(写真提供:富永泰弘さん)
高円寺に「もやし炒め定食専門店」現る
みなさんこんにちは。メシ通リポーター、BLObPUSです。
いつものように高円寺を散歩していると……。
デカデカと主張する「もやし炒め定食 500円」の文字と写真が目に飛び込んできました。
視線を移動すると「円蔵食堂店主 日本フェザー級ボクサー 河野洋佑」の看板が。
〝もやし〟と〝ボクサー〟。
なんとも正反対な組み合わせ。
とにかく頭のなかに「?」が浮かんだ時はとりあえず入ってみるのが一番!
店内は居酒屋っぽい和の雰囲気もありつつ……
DJブースもあったりと独特な雰囲気。
聞けば夜はDJイベントなどもやっている「JAPUB円蔵」という居酒屋だそうで、「円蔵食堂」は週2回ほどのペースで間借りしてランチ営業しているらしい。
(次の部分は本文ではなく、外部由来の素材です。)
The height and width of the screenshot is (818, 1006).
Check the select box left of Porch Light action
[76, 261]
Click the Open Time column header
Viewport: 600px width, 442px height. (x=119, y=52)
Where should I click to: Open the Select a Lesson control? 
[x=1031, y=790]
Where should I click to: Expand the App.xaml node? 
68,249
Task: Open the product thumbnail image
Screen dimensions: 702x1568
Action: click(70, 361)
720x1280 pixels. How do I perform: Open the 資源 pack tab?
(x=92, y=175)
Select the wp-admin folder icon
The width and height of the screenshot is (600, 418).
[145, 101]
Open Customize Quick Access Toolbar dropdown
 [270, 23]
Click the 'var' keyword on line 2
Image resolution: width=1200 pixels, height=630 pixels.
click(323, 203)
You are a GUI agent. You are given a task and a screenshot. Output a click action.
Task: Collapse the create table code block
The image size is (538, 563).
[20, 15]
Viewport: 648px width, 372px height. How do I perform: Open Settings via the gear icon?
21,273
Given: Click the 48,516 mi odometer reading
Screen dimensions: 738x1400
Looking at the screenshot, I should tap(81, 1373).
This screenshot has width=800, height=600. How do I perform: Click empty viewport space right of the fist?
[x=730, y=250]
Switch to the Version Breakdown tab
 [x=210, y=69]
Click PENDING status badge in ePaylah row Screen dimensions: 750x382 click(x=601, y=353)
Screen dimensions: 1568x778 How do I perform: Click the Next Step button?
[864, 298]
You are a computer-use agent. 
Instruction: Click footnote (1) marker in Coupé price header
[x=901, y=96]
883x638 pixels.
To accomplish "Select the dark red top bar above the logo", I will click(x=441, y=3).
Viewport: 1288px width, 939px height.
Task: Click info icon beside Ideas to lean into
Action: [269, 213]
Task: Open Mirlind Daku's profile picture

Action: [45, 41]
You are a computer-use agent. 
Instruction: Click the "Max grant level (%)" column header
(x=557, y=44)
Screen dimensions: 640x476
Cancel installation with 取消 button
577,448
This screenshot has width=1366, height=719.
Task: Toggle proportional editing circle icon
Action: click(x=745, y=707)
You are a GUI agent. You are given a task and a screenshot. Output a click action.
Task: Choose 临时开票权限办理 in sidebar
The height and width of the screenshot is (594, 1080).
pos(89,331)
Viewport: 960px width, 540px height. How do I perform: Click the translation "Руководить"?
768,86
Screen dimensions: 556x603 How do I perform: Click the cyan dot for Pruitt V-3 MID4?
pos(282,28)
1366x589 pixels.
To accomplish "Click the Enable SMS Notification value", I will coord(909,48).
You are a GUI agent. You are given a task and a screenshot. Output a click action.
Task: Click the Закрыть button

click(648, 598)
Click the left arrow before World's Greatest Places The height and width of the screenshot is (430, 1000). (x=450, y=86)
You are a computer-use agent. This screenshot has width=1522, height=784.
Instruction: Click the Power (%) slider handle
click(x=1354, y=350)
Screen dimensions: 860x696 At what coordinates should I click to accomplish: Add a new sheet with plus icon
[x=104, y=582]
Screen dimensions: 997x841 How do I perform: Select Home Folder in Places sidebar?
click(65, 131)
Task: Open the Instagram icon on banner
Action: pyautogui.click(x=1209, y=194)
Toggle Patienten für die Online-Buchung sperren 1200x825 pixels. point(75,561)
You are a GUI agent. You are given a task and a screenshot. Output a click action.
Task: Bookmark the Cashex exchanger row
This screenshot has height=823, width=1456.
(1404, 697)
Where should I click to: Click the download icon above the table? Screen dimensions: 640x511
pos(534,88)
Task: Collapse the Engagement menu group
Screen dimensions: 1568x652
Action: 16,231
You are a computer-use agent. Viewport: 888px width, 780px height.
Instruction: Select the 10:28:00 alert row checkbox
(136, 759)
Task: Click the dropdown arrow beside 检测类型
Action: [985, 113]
そしてこの円蔵食堂、メニューに載っているのは〝もやし炒め定食〟の1点のみ。
そして店主のプロフィールも書いてあります。
「新日本木村ジム所属 フェザー級プロボクサー」
とにかく現役ボクサーが作る〝もやし炒め定食〟なんだそうです。
これはさっそくいただいてみようじゃないですか!
さすが現役ボクサー。鍋を振る姿はまさにボディへのショートアッパー!
ごま油で粗挽きの鶏肉を炒め……
そこにドバッと大胆にもやしを投入し、手早く炒めます。
パンチを連打するがごとく鍋を振り続ける様はさすが現役ボクサー!
仕上げに塩胡椒をかけて完成。
▲もやし炒め定食(500円)
塩胡椒のシンプルな味に白米が合います。
思ったよりも粗挽きの鶏肉の存在感が強く、満足感も高い。
この日の味噌汁の具はわかめ。
個人的に気に入ったのが味変用のスパイス。
このスパイス、「タイム サンタフェステーキスパイス」というシロモノで、私も以前使ったことがあります。昆布や醤油のパウダーが入っていて、香りだけでなく旨味も増すんですよね。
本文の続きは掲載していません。